La journée de grève générale organisée par les syndicats en septembre 2010, la première depuis le début de la crise, n'a pas eu de grandes répercussions. Les deux principales centrales, Commissions ouvrières (CC.OO) et l'UGT, ont une longue pratique de coopération avec le gouvernement socialiste de José Luis Rodriguez Zapatero, au pouvoir depuis 2004.
Leurs relations s'étaient tendues après l'adoption, en mai 2010, d'un plan d'austérité qui comportait notamment le gel des retraites et une baisse du salaire des fonctionnaires. Mais le gouvernement, les syndicats et l'organisation patronale CEOE ont finalement repris les négociations cet hiver et se sont notamment accordés sur une réforme impopulaire des retraites, prévoyant de porter l'âge du départ de 65 ans à 67 ans dès 2013.
" La société espagnole a attendu, peut-être trop patiemment, que les syndicats fassent leur travail " , remarque Jon Aguirre Such. " Mais en signant le pacte social, ils ont hypothéqué le futur de millions d'Espagnols. Nous les considérons autant responsables de la situation actuelle que les politiques. "
Pour Fernando Vallespin, politologue et professeur à l'Université autonome de Madrid, les manifestations de dimanche " témoignent de la grande méfiance que suscite la classe politique " . Les enquêtes récentes du Centre espagnol d'investigation sociologiques (organisme public) placent les responsables politiques au troisième rang des plus grands sujets d'inquiétudes des Espagnols, derrière le chômage et l'économie.

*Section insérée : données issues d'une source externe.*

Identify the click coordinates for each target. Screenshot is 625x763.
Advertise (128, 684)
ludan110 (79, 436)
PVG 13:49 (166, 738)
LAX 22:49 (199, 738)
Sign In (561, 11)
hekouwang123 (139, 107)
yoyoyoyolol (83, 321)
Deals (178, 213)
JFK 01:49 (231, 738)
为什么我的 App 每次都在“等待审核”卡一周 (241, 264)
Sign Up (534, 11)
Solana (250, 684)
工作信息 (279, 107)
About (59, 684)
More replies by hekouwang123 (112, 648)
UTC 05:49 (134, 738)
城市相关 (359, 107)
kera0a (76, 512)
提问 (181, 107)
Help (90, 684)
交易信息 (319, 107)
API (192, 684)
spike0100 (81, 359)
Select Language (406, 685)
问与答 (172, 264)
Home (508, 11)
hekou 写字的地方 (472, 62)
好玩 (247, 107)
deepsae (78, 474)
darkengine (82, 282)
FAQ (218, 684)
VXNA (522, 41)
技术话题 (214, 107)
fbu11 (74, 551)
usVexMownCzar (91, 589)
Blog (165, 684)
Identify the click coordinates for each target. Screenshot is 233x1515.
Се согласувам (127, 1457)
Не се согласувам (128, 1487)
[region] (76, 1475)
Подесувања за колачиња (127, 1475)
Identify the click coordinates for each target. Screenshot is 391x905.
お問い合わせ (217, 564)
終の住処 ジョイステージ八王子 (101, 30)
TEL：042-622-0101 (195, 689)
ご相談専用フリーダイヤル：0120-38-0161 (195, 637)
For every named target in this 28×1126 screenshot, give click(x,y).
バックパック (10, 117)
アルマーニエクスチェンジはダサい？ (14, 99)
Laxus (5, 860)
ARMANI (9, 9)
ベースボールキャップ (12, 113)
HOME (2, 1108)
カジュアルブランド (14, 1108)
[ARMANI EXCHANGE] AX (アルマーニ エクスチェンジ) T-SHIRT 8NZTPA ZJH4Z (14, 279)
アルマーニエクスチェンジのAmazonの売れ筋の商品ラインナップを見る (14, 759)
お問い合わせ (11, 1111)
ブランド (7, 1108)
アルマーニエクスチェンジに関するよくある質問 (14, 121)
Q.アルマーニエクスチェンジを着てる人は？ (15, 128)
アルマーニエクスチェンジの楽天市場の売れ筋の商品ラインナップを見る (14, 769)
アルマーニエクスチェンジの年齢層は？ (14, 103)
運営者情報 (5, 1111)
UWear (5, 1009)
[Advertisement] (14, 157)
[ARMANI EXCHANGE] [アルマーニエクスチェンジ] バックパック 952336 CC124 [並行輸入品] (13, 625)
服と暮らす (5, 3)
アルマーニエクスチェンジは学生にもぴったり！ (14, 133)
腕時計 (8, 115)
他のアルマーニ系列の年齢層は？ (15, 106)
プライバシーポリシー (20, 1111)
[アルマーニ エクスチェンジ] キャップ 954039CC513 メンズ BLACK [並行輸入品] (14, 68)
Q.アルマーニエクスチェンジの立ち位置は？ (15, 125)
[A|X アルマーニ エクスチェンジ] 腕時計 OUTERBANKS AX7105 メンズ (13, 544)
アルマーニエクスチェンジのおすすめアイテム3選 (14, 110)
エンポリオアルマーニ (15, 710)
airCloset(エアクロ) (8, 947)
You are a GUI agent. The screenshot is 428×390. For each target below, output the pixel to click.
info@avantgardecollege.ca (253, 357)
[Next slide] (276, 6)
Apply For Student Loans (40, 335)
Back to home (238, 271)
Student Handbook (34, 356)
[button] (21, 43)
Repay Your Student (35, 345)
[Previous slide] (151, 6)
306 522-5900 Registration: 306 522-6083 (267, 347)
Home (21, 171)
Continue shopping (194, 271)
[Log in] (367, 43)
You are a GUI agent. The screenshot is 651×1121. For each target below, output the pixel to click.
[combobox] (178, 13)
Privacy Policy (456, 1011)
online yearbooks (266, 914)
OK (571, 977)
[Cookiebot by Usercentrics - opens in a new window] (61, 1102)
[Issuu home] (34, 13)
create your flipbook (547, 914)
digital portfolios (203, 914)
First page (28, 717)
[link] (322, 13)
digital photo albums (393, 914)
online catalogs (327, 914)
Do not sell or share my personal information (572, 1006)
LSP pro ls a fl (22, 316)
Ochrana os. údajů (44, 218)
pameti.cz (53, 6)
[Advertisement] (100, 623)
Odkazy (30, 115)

" Les Espagnols s'intéressent d'ordinaire peu à la politique, même s'ils ont toujours été très réactifs lorsqu'il s'agit de se mobiliser pour défendre des acquis sociaux , poursuit Fernando Vallespin. La nouveauté de ce mouvement réside dans le fait qu'il s'érige contre le système en général et non pas contre une réforme concrète. Et comme lors du "printemps arabe", ce sont les jeunes qui l'ont fait naître sur les réseaux sociaux. "
Le numéro deux du Parti socialiste au pouvoir, José Blanco, a assuré au lendemain des manifestations comprendre que de nombreux citoyens soient " indignés à cause de la crise " . Il les a toutefois appelés à participer aux élections du 22 mai alors que des mots d'ordre abstentionnistes figuraient en bonne place lors des cortèges. Le porte-parole du Parti populaire (PP, droite), Esteban Gonzalez Pons, a quant à lui affirmé que " le vote en faveur du PP, c'est un vote de protestation " .
M. Zapatero avait choisi d'annoncer dès fin avril qu'il ne briguerait pas un troisième mandat en 2012 pour limiter l'effet d'un vote sanction. Les derniers sondages prédisent un lourd revers pour les socialistes le 22 mai. Ils pourraient perdre plusieurs fiefs historiques comme les gouvernements régionaux d'Estrémadure et de Castille-La Manche et les mairies de Séville et de Barcelone. - (Intérim.)